**Recorded information:**

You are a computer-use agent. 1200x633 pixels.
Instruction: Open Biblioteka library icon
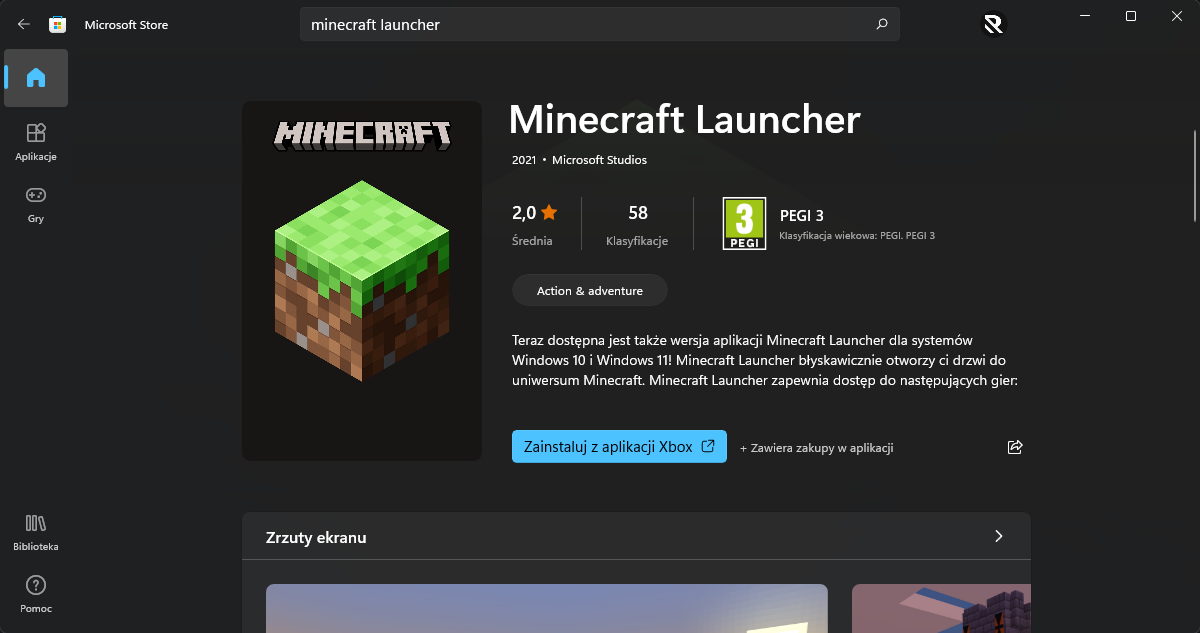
==
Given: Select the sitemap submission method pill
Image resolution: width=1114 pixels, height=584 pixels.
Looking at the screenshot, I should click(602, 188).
...
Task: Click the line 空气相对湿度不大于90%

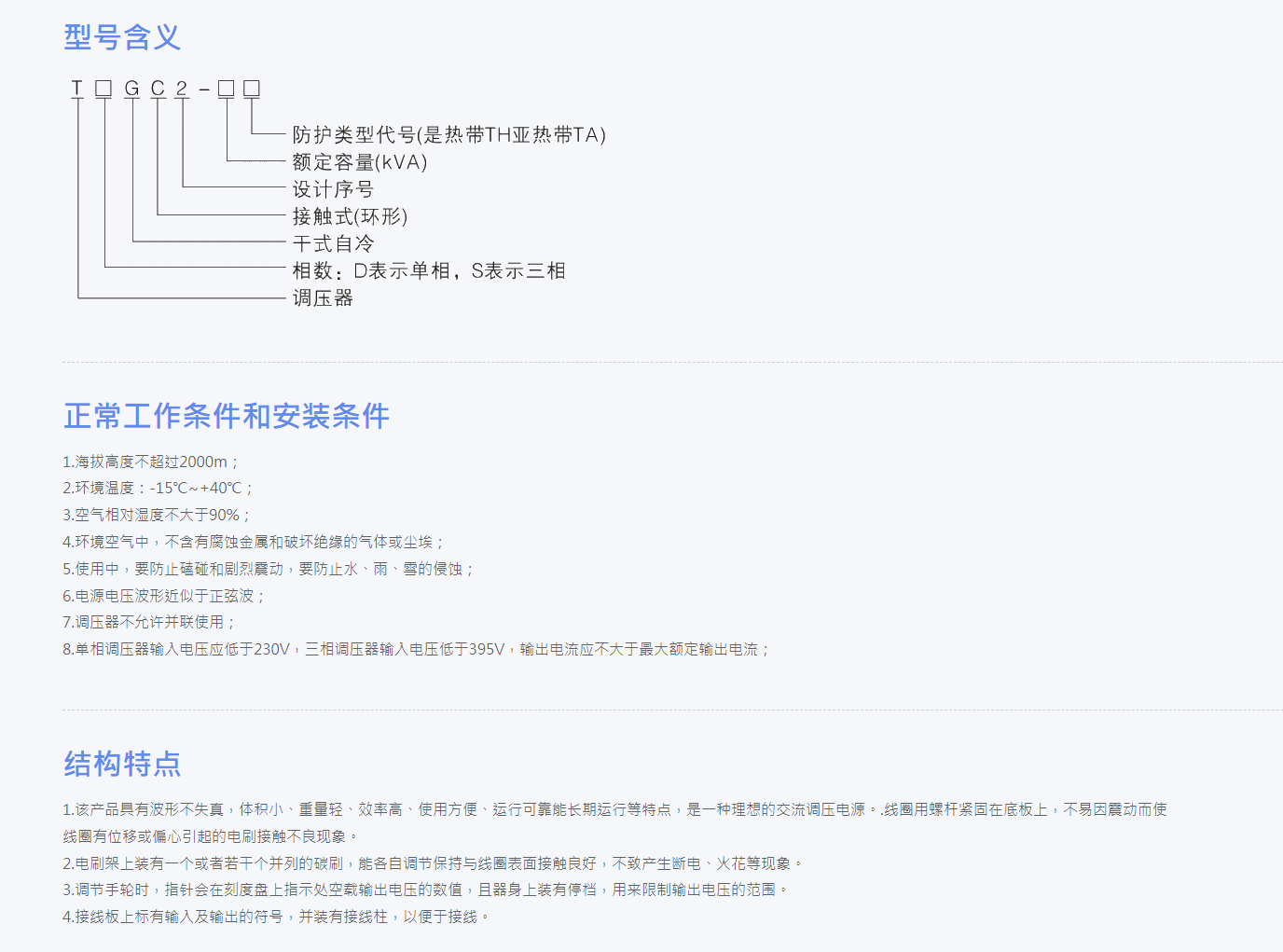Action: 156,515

**Work required:**
Reproduce, word for word and in full, only the lines above that start at the line with "You are a computer-use" and run through the line with "Instruction: Open Biblioteka library icon", both ends included.

**Task response:**
You are a computer-use agent. 1200x633 pixels.
Instruction: Open Biblioteka library icon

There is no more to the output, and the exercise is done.